- [WHAT TO WORK ON]: Show every line below that contains the word "with".

┌─ RECORDS SHOWN

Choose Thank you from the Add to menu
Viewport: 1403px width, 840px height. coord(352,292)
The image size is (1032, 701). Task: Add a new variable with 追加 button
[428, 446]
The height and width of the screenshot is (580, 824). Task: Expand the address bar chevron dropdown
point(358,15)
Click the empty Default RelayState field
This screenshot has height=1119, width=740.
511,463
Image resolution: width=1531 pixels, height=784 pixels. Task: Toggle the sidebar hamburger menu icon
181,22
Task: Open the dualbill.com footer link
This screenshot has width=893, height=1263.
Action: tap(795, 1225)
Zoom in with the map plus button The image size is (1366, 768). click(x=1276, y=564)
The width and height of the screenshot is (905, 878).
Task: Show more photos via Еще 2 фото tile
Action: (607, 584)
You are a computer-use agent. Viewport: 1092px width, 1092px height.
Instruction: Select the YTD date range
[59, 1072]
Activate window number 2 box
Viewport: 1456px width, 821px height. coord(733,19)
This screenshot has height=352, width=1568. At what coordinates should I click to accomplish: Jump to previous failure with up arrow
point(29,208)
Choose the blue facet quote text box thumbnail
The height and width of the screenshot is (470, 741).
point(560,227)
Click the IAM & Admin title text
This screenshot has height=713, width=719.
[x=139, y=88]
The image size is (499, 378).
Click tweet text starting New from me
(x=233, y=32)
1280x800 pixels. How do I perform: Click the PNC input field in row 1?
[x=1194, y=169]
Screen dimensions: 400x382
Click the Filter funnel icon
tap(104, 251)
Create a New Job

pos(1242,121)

└─

- [THE ANSWER]:
The image size is (1032, 701). Task: Add a new variable with 追加 button
Zoom in with the map plus button The image size is (1366, 768). click(x=1276, y=564)
This screenshot has height=352, width=1568. At what coordinates should I click to accomplish: Jump to previous failure with up arrow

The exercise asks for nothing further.